FOG With more than 1 subnet
-
@igorpa2 said in FOG With more than 1 subnet:
No, i don’t have installed the location plugin.
Without the location plugin the clients will typically image from the master node until the client count is reached then the next target computer will roll over to the slave node.
So go and install the location plugin. Create your two locations. They can be called anything just they must be named differently. Finally assign a storage node to a location.
-
@george1421 said in FOG With more than 1 subnet:
@igorpa2 said in FOG With more than 1 subnet:
No, i don’t have installed the location plugin.
Without the location plugin the clients will typically image from the master node until the client count is reached then the next target computer will roll over to the slave node.
So go and install the location plugin. Create your two locations. They can be called anything just they must be named differently. Finally assign a storage node to a location.
Okay done, installed, created and assigned.
-
@igorpa2 Ok the last bit of setup for the location plugin is to assign target computers to the location that way they know which storage node is their home server.
Once you do that the pxe booting computer will contact the master node during pxe boot, load ipxe then find out which storage node to use to pull the image from.
Just be aware the way fog works, you can only capture images to the master node. Slave nodes are deploy only nodes.
So the linkage is storage node to a location and target computer to a location so they can both find each other.
-
@george1421 said in FOG With more than 1 subnet:
@igorpa2 Ok the last bit of setup for the location plugin is to assign target computers to the location that way they know which storage node is their home server.
Once you do that the pxe booting computer will contact the master node during pxe boot, load ipxe then find out which storage node to use to pull the image from.
Just be aware the way fog works, you can only capture images to the master node. Slave nodes are deploy only nodes.
So the linkage is storage node to a location and target computer to a location so they can both find each other.
Well done, i have configured the hosts. Thank you George for help, tomorrow i will test if will work. Just to know, it’s possible to use only the Master FOG installed on 200 network with one network interface and this work to all others subnets ? I will test this environment again to see if i will have problems and/or to remember what problems i had when on i installed the FOG for first time. Thank you!
-
@igorpa2 said in FOG With more than 1 subnet:
Just to know, it’s possible to use only the Master FOG installed on 200 network with one network interface and this work to all others subnets
Yes this is how I have it setup on my campus is that just one fog server and one interface can image all 6 vlans. Understand that imaging across your vlans will put a network load on your vlan router which may impact your overall transfer rates. Imaging a fog server on a 1GbE network on the same vlan as the fog server, you should see transfer rates (according to partclone) in the 5.5 to 6.2GB/min using contemporary target computer as a baseline. Across your subnets I would expect in the lower 5GB/min range. Now my infrastructure used 10GbE in the core with a 10GbE router and I see 13-14GB/min to target computers attached to an access layer switch at 1GbE.

***

• Objective A
Identify every line of the entries below that contains the string "height", and copy each such line.

***

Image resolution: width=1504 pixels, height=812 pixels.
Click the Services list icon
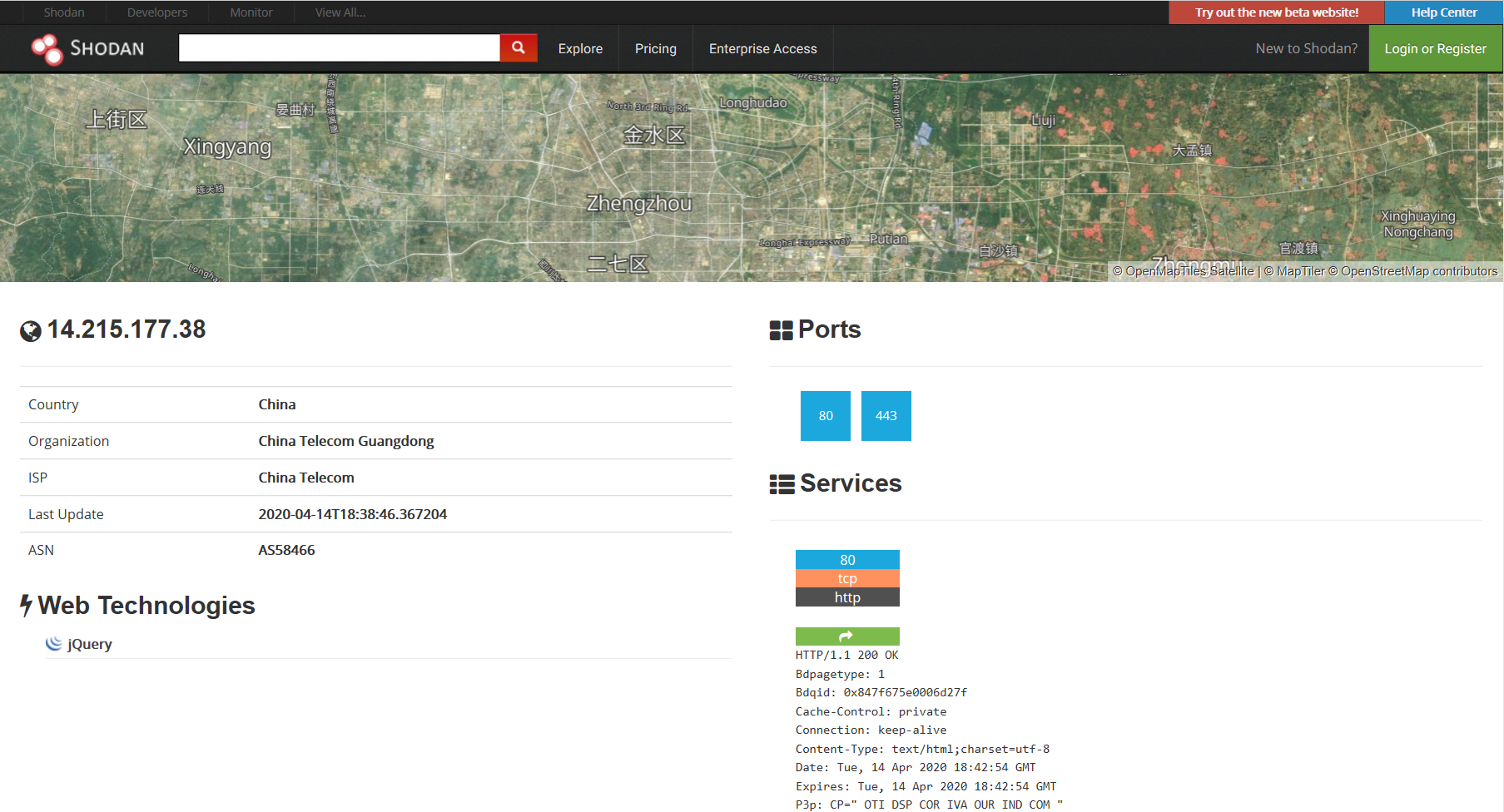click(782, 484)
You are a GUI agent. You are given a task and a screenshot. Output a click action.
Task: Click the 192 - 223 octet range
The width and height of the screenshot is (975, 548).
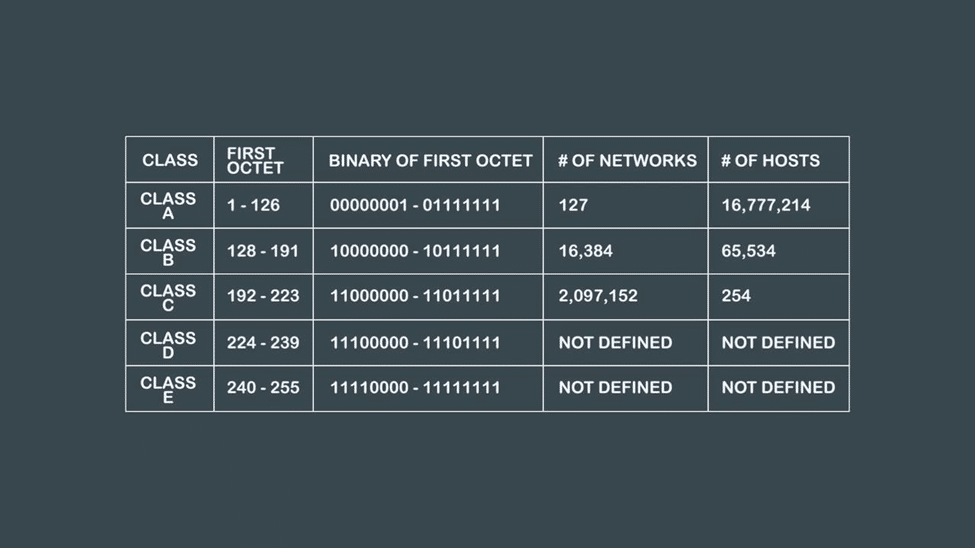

***

• Objective B
According to the thread on FOG with more than one subnet, which node can images be captured to?

• Solution A
Image resolution: width=1504 pixels, height=812 pixels.
The width and height of the screenshot is (975, 548).

• Solution B
Only the master node.